(Collected data entries)
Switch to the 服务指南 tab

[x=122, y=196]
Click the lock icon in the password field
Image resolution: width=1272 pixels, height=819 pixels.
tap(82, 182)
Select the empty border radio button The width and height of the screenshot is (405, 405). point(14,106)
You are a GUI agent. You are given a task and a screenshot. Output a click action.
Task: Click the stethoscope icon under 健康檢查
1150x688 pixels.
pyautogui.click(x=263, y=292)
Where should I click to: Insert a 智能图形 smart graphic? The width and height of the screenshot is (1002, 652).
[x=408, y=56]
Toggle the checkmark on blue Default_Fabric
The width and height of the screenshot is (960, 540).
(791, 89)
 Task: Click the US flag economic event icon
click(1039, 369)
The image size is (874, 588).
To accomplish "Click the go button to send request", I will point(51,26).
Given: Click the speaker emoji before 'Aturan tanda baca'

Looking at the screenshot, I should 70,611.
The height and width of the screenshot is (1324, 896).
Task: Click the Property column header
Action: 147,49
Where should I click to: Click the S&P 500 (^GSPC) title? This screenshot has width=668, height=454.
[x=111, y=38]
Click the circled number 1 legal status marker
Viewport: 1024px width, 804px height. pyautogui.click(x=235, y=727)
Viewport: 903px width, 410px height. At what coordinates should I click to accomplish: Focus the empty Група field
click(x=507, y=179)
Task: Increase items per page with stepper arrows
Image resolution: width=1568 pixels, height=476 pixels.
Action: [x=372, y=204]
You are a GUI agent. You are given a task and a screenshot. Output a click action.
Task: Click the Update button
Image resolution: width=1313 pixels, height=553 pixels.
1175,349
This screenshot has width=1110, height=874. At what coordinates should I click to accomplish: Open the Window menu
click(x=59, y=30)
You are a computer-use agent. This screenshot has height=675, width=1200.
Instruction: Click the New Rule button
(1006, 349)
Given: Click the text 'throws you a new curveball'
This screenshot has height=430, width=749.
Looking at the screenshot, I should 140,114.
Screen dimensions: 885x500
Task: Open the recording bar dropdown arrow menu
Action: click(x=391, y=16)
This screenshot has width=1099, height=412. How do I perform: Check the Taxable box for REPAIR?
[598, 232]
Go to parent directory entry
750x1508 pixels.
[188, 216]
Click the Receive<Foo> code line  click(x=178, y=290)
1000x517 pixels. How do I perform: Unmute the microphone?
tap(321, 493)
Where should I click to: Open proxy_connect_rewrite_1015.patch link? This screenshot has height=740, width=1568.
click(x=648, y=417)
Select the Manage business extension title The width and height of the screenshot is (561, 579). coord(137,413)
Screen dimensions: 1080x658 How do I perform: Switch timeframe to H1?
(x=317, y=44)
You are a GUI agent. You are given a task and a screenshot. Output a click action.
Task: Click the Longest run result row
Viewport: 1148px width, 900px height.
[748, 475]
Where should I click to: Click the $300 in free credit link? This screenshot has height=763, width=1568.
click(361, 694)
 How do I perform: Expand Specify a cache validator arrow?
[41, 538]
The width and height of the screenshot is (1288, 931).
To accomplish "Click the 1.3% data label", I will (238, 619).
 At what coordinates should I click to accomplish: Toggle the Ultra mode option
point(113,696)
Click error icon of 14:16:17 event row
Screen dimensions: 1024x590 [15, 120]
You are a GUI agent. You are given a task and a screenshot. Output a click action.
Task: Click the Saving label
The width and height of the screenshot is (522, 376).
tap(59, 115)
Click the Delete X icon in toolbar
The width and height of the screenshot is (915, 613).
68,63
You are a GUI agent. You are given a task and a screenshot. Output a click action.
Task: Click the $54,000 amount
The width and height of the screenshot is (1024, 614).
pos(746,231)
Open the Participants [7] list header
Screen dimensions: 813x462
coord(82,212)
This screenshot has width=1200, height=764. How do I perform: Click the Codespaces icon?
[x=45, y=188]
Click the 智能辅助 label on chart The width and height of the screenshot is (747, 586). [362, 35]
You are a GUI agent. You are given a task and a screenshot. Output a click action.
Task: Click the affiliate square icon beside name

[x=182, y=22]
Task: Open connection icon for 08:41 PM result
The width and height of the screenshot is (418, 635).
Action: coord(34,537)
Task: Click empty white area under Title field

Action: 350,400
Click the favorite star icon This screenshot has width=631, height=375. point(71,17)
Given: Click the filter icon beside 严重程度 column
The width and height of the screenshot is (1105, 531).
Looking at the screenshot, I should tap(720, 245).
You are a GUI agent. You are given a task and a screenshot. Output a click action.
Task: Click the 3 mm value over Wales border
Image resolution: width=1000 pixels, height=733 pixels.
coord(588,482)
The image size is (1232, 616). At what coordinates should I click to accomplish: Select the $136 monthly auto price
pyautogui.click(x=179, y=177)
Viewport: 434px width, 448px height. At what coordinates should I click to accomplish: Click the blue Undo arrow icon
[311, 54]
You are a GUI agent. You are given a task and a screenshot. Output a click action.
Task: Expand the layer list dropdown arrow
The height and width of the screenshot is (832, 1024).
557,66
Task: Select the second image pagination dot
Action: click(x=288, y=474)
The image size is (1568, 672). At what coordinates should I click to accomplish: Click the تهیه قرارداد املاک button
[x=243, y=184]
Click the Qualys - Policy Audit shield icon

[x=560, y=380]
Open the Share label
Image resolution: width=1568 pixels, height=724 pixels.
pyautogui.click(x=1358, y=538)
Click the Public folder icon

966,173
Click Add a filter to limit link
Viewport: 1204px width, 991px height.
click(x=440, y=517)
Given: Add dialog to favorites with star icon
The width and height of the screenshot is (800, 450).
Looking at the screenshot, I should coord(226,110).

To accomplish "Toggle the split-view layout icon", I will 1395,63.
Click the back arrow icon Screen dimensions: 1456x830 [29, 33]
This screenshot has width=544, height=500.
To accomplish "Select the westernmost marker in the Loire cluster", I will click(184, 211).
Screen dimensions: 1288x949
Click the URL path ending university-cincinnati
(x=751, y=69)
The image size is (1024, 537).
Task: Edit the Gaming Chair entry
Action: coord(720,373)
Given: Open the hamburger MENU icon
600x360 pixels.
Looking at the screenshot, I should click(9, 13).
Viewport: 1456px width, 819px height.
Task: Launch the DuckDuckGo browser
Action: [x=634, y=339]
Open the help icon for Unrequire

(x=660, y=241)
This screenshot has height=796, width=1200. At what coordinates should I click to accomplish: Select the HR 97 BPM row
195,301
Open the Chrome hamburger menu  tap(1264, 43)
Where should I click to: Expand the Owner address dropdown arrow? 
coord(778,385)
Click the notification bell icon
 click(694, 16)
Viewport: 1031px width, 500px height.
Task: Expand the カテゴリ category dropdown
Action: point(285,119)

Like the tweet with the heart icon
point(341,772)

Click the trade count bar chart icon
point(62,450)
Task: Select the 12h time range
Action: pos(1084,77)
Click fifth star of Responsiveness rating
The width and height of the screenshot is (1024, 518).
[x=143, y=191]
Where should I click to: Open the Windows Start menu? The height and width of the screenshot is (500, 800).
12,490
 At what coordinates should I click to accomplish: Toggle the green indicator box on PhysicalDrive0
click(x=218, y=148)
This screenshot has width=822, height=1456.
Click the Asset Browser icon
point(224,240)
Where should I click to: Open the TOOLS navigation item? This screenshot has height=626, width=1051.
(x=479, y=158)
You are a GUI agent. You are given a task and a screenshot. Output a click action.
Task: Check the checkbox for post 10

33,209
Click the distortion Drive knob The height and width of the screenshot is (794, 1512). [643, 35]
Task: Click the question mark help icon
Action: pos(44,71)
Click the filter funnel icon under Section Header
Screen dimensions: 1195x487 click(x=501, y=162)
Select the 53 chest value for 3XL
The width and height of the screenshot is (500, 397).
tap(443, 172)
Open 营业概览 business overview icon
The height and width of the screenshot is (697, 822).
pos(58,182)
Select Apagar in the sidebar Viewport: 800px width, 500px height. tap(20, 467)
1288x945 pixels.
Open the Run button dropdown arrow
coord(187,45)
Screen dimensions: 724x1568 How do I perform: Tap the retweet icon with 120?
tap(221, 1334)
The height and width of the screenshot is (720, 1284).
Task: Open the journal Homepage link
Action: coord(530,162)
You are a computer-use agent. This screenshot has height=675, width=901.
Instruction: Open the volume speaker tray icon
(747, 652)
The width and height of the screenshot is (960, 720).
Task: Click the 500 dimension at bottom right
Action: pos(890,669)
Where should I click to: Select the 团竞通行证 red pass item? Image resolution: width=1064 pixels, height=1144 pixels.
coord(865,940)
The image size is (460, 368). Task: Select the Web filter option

(Task statement):
Copy out each line of the data that holds the string "border".

(Answer box):
Select the empty border radio button The width and height of the screenshot is (405, 405). point(14,106)
Task: Click the 3 mm value over Wales border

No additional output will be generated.